In modo più sistematico, il concetto ritorna nel primo capitolo dell’esortazione apostolica Evangelii gaudium, diffusa a novembre 2013, vero e proprio documento programmatico del Pontificato di Francesco. In essa si legge: «Nella Parola di Dio appare costantemente questo dinamismo di “uscita” che Dio vuole provocare nei credenti (…) Tutti siamo chiamati a questa nuova “uscita” missionaria, tutti siamo invitati ad accettare questa chiamata: uscire dalla propria comodità e avere il coraggio di raggiungere tutte le periferie che hanno bisogno della luce del Vangelo».

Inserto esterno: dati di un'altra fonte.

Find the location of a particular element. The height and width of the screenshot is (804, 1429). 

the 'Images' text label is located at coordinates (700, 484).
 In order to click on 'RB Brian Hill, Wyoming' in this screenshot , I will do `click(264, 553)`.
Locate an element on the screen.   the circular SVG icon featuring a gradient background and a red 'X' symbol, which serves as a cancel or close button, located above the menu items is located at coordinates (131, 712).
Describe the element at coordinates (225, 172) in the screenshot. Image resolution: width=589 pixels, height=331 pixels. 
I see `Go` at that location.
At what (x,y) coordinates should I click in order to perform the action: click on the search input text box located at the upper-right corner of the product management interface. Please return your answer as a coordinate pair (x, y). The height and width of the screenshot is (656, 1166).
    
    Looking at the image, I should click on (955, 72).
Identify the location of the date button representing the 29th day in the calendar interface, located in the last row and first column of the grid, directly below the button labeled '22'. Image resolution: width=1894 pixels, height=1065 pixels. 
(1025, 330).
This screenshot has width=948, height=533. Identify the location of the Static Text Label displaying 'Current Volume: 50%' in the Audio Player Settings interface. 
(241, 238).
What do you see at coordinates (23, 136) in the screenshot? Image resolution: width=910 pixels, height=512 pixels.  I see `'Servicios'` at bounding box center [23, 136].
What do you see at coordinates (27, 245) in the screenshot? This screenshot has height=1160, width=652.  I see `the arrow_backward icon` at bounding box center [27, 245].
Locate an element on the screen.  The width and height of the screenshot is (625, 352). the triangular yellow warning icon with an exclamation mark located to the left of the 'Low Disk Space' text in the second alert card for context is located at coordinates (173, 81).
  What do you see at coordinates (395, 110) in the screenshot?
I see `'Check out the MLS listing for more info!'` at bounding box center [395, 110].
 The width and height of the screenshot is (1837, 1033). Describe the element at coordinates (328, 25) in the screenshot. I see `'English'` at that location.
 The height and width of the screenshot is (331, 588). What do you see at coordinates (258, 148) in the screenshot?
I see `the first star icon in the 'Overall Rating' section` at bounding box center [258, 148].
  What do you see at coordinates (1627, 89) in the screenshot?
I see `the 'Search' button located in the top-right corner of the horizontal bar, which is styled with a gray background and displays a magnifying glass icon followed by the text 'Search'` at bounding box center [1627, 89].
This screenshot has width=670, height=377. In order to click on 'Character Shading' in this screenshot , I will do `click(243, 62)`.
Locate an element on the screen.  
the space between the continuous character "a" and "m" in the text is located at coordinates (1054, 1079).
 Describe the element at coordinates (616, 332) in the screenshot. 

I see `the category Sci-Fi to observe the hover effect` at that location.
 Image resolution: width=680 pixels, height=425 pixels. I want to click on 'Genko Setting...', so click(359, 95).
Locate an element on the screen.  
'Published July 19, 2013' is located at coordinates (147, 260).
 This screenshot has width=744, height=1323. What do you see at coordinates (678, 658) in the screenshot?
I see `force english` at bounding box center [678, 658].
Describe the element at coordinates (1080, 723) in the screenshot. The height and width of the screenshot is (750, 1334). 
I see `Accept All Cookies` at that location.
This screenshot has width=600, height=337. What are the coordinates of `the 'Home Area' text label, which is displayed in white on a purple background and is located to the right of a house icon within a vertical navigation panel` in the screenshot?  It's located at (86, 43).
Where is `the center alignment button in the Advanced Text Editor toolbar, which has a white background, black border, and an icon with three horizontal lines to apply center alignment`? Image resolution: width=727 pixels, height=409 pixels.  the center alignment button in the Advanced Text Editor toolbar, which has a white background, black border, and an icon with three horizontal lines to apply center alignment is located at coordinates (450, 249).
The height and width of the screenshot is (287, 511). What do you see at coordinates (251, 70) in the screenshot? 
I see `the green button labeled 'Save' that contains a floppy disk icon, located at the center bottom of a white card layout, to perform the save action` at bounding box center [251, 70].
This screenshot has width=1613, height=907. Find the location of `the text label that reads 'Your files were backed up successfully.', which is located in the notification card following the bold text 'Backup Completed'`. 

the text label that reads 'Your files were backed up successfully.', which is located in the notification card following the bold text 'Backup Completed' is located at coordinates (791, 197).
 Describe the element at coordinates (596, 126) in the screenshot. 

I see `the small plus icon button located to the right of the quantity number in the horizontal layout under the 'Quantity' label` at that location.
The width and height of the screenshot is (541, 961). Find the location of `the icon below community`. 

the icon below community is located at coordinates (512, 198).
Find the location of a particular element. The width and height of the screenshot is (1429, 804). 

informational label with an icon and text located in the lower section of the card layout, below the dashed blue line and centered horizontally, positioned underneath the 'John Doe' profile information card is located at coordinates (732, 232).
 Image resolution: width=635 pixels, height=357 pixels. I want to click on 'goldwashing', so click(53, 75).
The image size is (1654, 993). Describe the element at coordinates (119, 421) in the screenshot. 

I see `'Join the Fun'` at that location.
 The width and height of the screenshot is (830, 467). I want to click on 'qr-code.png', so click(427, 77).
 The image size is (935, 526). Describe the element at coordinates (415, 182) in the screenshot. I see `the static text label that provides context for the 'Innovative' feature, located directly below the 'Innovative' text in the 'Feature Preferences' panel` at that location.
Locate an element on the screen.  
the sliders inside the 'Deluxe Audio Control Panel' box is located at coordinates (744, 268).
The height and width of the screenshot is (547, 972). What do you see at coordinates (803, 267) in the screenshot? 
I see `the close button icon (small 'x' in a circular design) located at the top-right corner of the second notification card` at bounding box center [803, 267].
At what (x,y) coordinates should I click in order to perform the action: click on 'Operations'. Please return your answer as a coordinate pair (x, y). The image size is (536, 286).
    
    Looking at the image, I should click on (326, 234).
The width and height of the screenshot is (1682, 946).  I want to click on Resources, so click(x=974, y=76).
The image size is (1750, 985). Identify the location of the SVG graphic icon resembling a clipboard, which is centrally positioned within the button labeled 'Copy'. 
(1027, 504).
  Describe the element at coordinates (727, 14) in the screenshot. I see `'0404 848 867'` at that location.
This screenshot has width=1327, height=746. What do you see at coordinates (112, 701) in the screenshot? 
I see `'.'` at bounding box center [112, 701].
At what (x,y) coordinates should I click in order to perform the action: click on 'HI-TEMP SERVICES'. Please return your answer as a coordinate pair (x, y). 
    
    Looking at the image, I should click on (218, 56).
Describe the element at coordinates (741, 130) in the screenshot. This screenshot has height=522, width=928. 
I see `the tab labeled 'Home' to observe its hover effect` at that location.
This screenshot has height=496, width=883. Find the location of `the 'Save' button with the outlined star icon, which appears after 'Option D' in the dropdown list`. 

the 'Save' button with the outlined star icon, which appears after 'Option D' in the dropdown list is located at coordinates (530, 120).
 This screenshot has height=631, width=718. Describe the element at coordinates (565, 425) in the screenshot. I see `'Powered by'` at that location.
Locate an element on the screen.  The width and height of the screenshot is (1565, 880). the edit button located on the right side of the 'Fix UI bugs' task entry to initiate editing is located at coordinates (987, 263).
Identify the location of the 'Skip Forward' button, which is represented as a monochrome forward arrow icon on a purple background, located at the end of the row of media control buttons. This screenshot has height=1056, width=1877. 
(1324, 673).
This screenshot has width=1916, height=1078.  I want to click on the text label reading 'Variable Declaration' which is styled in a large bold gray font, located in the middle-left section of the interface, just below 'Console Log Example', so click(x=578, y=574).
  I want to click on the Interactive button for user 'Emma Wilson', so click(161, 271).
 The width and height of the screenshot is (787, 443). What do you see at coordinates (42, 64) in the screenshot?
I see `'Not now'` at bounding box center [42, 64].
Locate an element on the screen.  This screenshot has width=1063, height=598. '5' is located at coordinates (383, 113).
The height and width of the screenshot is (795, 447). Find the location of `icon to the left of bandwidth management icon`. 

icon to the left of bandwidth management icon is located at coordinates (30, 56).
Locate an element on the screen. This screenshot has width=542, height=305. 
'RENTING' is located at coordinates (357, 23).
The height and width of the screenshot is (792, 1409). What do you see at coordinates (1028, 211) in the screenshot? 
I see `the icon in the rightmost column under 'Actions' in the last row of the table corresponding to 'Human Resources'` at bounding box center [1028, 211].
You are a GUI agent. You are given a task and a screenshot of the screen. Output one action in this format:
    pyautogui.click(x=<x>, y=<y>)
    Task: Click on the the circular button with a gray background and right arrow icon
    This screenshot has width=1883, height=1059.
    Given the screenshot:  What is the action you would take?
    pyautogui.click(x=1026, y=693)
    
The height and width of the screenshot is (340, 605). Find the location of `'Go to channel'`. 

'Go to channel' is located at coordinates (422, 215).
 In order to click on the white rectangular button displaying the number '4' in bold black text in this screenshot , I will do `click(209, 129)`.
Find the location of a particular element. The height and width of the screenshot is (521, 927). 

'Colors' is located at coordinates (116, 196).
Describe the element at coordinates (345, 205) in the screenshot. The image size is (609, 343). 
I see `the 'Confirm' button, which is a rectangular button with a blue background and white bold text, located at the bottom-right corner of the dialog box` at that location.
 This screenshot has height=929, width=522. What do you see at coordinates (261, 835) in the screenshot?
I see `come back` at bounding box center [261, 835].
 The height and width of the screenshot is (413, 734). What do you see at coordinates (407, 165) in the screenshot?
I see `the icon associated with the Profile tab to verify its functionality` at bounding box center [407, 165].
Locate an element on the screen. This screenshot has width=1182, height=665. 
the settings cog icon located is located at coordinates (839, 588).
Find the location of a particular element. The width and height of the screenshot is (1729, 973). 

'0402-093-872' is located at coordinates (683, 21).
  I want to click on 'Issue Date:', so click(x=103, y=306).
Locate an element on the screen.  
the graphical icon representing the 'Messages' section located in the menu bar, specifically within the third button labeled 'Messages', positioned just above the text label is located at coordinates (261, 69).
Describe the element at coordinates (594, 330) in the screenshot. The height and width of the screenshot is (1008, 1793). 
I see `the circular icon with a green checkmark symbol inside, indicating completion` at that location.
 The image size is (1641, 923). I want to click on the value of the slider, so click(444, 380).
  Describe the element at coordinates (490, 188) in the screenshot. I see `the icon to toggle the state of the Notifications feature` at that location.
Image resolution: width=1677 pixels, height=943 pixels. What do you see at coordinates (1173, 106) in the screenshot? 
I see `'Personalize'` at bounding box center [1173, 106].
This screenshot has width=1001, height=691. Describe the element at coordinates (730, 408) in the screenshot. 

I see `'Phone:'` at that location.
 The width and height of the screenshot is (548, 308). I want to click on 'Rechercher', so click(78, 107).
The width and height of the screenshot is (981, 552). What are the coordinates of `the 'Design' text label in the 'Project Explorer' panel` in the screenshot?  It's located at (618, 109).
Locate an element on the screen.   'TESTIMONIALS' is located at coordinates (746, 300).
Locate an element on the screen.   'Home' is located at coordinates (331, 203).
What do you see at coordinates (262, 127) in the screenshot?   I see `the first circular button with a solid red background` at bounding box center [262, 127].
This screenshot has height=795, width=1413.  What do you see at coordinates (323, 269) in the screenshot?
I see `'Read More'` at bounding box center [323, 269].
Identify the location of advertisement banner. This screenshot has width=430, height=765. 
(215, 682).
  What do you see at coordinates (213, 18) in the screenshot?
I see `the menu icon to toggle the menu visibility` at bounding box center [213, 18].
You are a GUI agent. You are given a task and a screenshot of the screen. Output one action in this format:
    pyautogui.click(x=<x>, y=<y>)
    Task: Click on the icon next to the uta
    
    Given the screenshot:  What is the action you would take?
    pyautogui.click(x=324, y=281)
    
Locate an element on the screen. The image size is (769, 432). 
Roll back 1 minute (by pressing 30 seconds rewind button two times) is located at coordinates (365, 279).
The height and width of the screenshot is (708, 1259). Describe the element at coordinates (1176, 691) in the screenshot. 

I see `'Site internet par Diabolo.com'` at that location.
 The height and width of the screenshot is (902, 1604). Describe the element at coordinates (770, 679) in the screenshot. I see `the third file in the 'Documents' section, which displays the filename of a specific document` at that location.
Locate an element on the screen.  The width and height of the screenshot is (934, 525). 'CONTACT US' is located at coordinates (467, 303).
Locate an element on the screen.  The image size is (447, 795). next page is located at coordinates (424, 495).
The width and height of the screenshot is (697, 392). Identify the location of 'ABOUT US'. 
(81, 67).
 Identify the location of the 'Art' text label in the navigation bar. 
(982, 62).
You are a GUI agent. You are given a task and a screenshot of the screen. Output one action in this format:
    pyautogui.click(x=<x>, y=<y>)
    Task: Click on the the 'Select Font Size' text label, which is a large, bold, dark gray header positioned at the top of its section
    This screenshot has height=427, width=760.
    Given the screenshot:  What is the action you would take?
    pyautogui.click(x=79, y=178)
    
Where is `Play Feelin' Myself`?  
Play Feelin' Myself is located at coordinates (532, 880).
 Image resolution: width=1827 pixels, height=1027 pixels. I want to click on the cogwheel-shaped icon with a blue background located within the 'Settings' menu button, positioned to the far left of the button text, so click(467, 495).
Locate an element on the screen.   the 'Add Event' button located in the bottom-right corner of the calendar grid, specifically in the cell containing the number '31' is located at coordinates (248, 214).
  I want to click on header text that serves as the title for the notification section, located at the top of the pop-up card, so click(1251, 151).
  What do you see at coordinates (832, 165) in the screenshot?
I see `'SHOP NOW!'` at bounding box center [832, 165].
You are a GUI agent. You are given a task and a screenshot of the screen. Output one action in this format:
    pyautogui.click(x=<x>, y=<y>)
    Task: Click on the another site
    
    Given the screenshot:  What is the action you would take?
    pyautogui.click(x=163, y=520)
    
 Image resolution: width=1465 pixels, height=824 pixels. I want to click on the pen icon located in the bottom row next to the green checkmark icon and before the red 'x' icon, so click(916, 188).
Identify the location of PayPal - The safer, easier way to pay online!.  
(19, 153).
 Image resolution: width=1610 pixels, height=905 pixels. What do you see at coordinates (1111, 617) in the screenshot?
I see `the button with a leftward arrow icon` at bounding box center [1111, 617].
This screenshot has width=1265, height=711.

A micizia sociale : come la fraternità, anche l’amicizia sociale è un atteggiamento fondamentale richiamato tante volte dal Papa, in nome della pace e della convivenza comune. Un atteggiamento e uno strumento che diventa tanto più necessario quanto più ci si orienta alle periferie: a ricordarlo è lo stesso Francesco sia nella Fratelli tutti, il cui sottotitolo è, appunto, «sulla fraternità e l’amicizia sociale», sia ad esempio nel videomessaggio per l’intenzione di preghiera per il mese di luglio 2021: in esso, il Pontefice prende spunto dall’assunto biblico contenuto nel Siracide (6,14), ovvero “Chi trova un amico trova un tesoro”, per proporre a tutti «di andare oltre i gruppi di amici e di costruire l’amicizia sociale tanto necessaria per la buona convivenza». Il che significa ritrovarsi con i più poveri e vulnerabili, «quelli che vivono nelle periferie».